Named one of the most creative and influential designers working today by Fast Company, Graphic Design USA, and Business Insider, Millman is also the host of the award-winning podcast Design Matters, author of seven books, and an educator whose work spans design, writing, and cultural commentary.
Debbie Millman
Glitch, May 2025
Glitch continues Mike Whiting’s exploration of pixelated form and analog construction. In this work, he bridges the digital and the physical, transforming the imperfections of a “glitch” into something materially precise and unexpectedly human.
Working in painted steel, Whiting distills the visual language of early video games into geometric, sculptural compositions. The result is both nostalgic and modern—where flat pixels gain dimension, and error becomes a source of beauty. Glitch reflects on how technology and memory intersect, asking what remains when the virtual becomes tangible.

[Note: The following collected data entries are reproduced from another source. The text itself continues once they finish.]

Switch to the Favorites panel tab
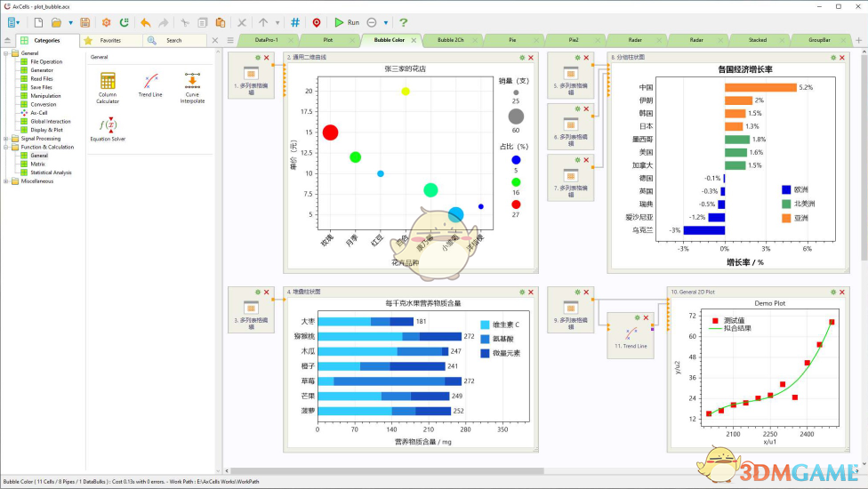The width and height of the screenshot is (868, 489). click(110, 40)
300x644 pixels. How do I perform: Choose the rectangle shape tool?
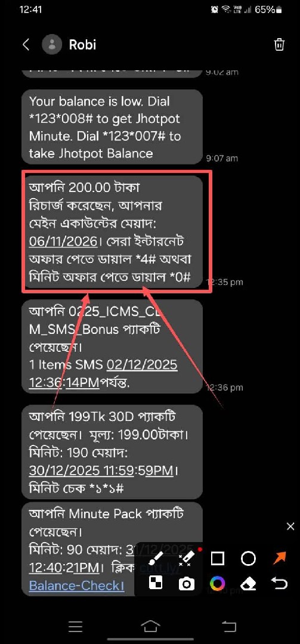pyautogui.click(x=217, y=559)
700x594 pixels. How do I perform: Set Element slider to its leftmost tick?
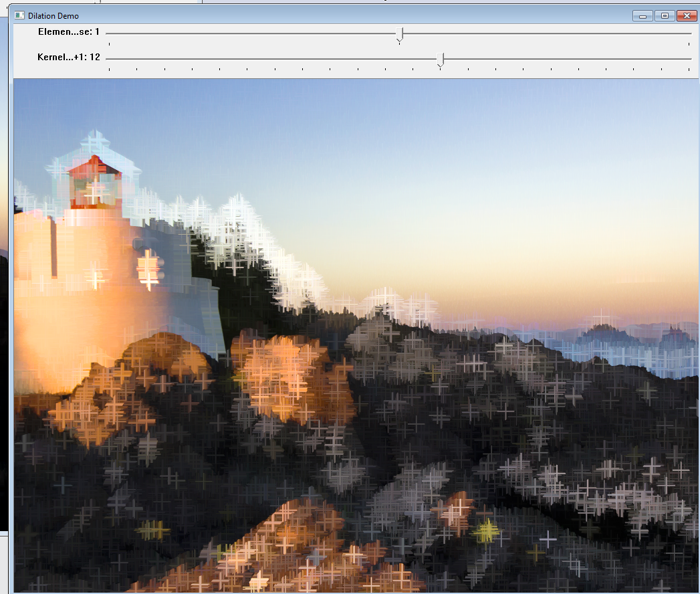pos(109,33)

Mike Whiting is a sculptor whose work merges minimalism, pop culture, and industrial craft. His large-scale installations and public artworks have been exhibited nationally, known for transforming digital aesthetics into bold physical forms that invite play and reflection.
Mike Whiting
April 2025
Photography-based artist Alexandra Fuller presents a series of hand-printed cyanotypes and photographs created entirely on-site. Rejecting digital compositing, Fuller embraces the elemental process of light, chemistry, and touch to explore environmental loss, imagined resilience, and the possibility of renewal.
At the center of the installation, an interactive rotating cube invites viewers to engage physically with her work—revealing new cyanotype images with every turn. The piece acts as both sculpture and storytelling device, echoing the cyclical nature of destruction and regeneration in fragile landscapes. Created in collaboration with HawkWatch International, the project reflects a shared reverence for ecosystems on the brink and for the creative gestures that help us imagine their survival.
Alexandra Fuller is an artist based in rural Utah, living and working in what she describes as “the most remote town in the Lower 48.” Her practice explores impermanence, transformation, and resilience in communities facing change. Fuller was awarded the Utah Visual Artist Fellowship (2024) and works as a creative director with select brands in travel, tourism, and hospitality.